Moreover, her ending being brought about not by her sins, but by Sherlock's conceit and egotism, appears a suitably canny although unkind device - especially as her self-sacrifice evens the score for her previous attempt on Sherlock's life.
But in its attempts subvert our expectations and to not be unpredictable, 'The Six Thatchers' ironically ends up delivering something much more hackneyed - a character we understand is doomed jumping before a bullet to truly save our lead that is vital.
For every one of the thought and preparation that must've gone into this most critical of pictures, the departure as it eventually plays out of Mary feels like old hat.
Despite the best efforts of the performers – Freeman is particularly superb – this awareness of finished acquaintance renders the whole thing rather dead. Mary's departure itself may be inevitable, but did its performance need not to be quite unpredictable?
Going past that, though, the episode does mine that is later some rich drama from her death. It leads to the largest ever division between Sherlock and John – and unlike the last time, Holmes was seen to betray his friend, this time there's no Mary to mend the rift. Her absence is the rift.

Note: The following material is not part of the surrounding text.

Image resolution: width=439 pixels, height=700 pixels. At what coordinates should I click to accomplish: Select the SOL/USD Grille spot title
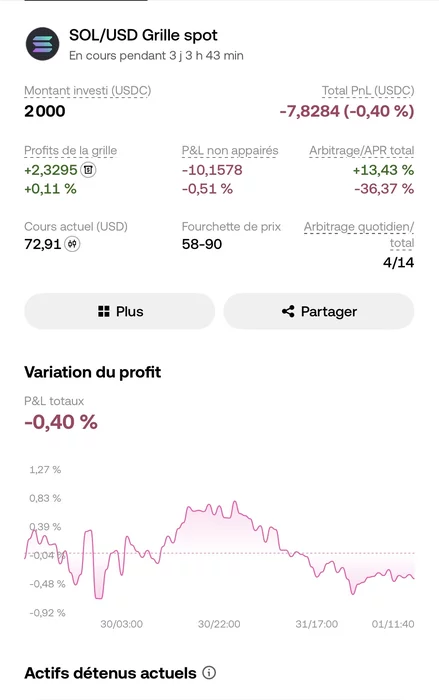143,35

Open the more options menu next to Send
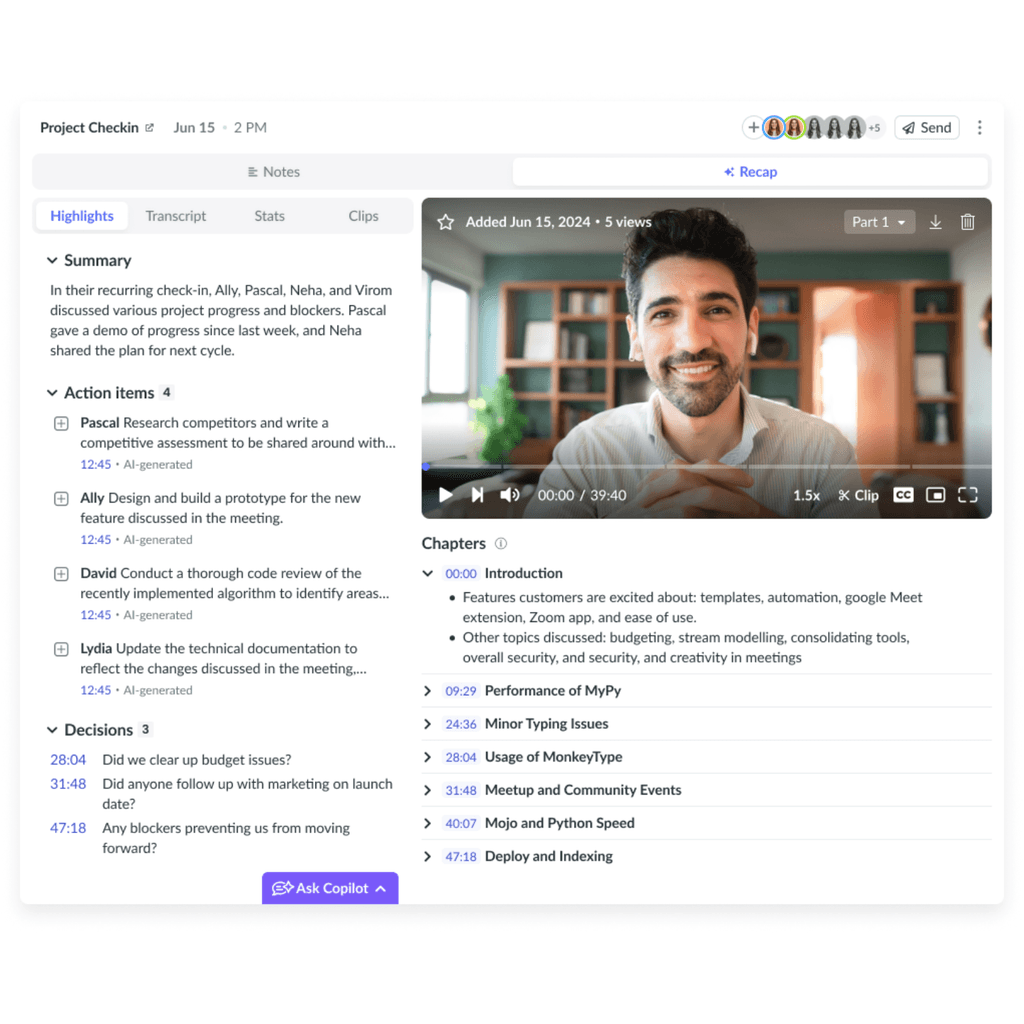tap(979, 127)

And while, for the greater good, Sherlock faking his death was for all his pompous grandstanding, this time he is got no such defence. His tongue-lashing might've been motivated by love for a pal, but Mary is still cost her life by his inability to control his conceit. That is a huge betrayal, especially given his vow to secure the Watsons at all costs.
Sherlock's done erroneous – and he knows it. Who believed we'd ever see this man, so dedicated to his persona of self-confidence and self-assurance, so openly acknowledge that he's in turmoil? We've seen chinks in his armour before, but usually merely in the presence of his most-trusted friends and allies. But to turn to some stranger for guidance and help, Sherlock must be in dire straits indeed.
John, meanwhile, must cope with his guilt – not only for neglecting to protect his wife but for having run an emotional affair. Mary's tasked Sherlock but is Holmes even in a fit state right now to save himself?
It's an enticing internet that Moffat and Gatiss have left for themselves to untangle, so while it is not perfect, 'The Six Thatchers' does effectively establish a new playing field for the amazing game, one where nothing is sure, and no one is not dangerous.
This isn't Sherlock at its greatest, but where we end up is fulfilling enough to ensure you'll be tuning in again – for 'The Lying Detective' – to see where the story goes next.